Designing a mobile toolkit for teacher educators
This week (March 8-11th) I was invited to present at the annual UNESCO Mobile Learning Week, 2016 event in Paris. This event has been running for five years now and brings together interested parties from across the world to share ideas and best practices in the use of mobile learning technologies and pedagogies. This year the focus was on 'innovating for quality' and the event highlighted the ways in which mobile technologies can be leveraged (according to context and for different groups) to support innovation, and assure high-quality learning opportunities for all people, in line with the United Nation's Sustainable Development Agenda.
I chose to present the current progress of our MTTEP Erasmus+ project which fitted into the 'Making quality education a reality for all learners' track since the main purpose of the MTTEP project is to leverage pedagogical change by ensuring newly qualified teachers are trained in the use of mobile technologies by their tutors in universities and schools. The presentation itself can be viewed at : https://www.zeetings.com/kevinburden/0001-4877-0002 and using this online platform (Zeetings) viewers can also leave questions and make comments.

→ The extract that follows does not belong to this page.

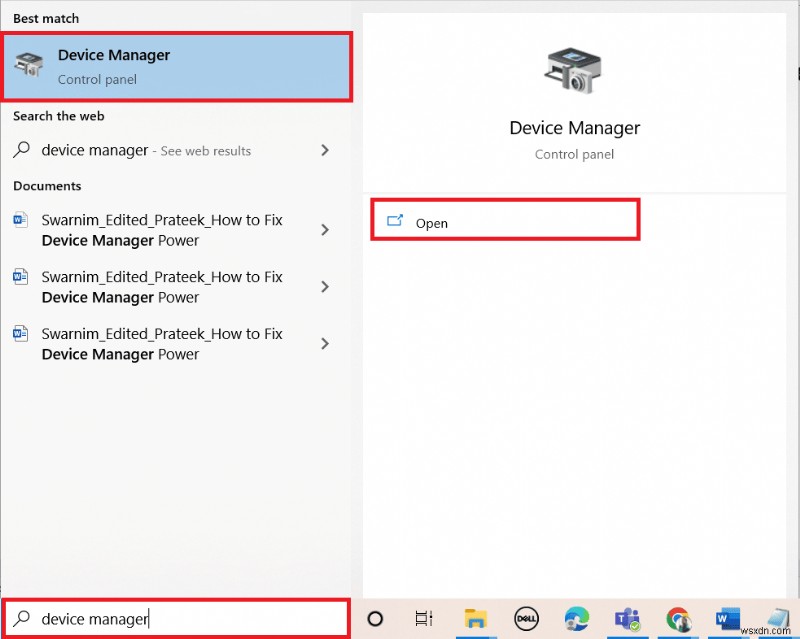Open the Dell app from the taskbar

(525, 619)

The thrust of my presentation was based on the research I have undertaken with colleagues in Australia that shows how teachers, and teacher educators in particular, are not yet fully aware of the range of pedagogical approaches afforded through the use of mobile technologies to bring about more personalised, authentic and collaborative learning opportunities for students. I presented the iPAC framework for mobile learning which we have developed and explained how the Mobilising and Transforming Teacher Educators' Pedagogies project is utilising this framework to underpin the development of a mobile learning toolkit for teachers. This will include an online survey tool to evaluate and measure users current adoption of mobile technologies; a series of multimedia mobile learning case studies to illustrate best practice; a rubric for evaluating the pedagogical value of apps; a selection of eBooks and a 12 week online course helping educators to understand how best to use mobile technologies for pedagogical purposes. All of these resources will be available freely as OER under a Creative Commons license.

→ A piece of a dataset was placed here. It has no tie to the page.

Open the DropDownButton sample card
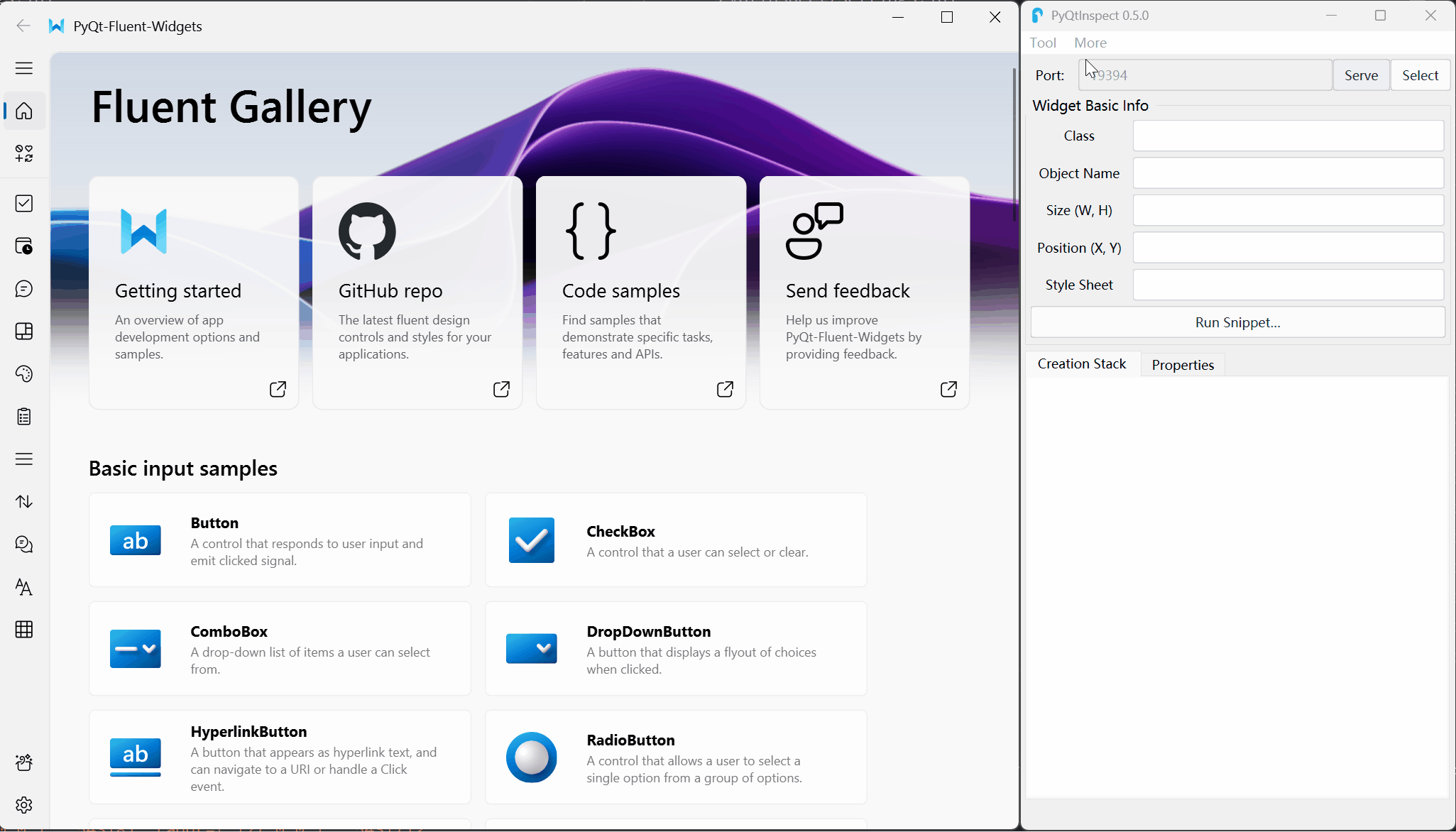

The audience was composed of educators, policy-makers and school leaders who were interested to find out how the mobile learning toolkit might be of value to them. Feedback was extremely positive with many enquiries about using the toolkit and working alongside us as we develop a wider network of users. There was also interest from publishers and others involved in the creation of eBooks since the early stages of the project have featured the development of these resources.